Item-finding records
————

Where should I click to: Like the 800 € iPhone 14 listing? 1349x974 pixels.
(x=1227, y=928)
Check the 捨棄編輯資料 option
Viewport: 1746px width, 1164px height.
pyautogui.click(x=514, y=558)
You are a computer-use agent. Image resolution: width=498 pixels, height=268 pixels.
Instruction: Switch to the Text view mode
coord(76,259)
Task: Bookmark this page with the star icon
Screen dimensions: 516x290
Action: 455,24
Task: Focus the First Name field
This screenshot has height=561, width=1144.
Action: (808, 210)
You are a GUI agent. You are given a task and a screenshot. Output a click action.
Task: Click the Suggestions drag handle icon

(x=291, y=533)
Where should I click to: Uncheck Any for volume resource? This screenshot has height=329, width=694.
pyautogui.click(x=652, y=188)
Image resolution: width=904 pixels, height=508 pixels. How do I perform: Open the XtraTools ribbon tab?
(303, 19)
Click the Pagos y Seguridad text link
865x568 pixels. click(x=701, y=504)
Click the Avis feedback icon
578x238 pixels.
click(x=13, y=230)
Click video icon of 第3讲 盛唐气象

————

## THE REQUEST
Copy out the whole listing above word for word, keeping every line.

## RESPONSE FOR THIS EXERCISE
Where should I click to: Like the 800 € iPhone 14 listing? 1349x974 pixels.
(x=1227, y=928)
Check the 捨棄編輯資料 option
Viewport: 1746px width, 1164px height.
pyautogui.click(x=514, y=558)
You are a computer-use agent. Image resolution: width=498 pixels, height=268 pixels.
Instruction: Switch to the Text view mode
coord(76,259)
Task: Bookmark this page with the star icon
Screen dimensions: 516x290
Action: 455,24
Task: Focus the First Name field
This screenshot has height=561, width=1144.
Action: (808, 210)
You are a GUI agent. You are given a task and a screenshot. Output a click action.
Task: Click the Suggestions drag handle icon

(x=291, y=533)
Where should I click to: Uncheck Any for volume resource? This screenshot has height=329, width=694.
pyautogui.click(x=652, y=188)
Image resolution: width=904 pixels, height=508 pixels. How do I perform: Open the XtraTools ribbon tab?
(303, 19)
Click the Pagos y Seguridad text link
865x568 pixels. click(x=701, y=504)
Click the Avis feedback icon
578x238 pixels.
click(x=13, y=230)
Click video icon of 第3讲 盛唐气象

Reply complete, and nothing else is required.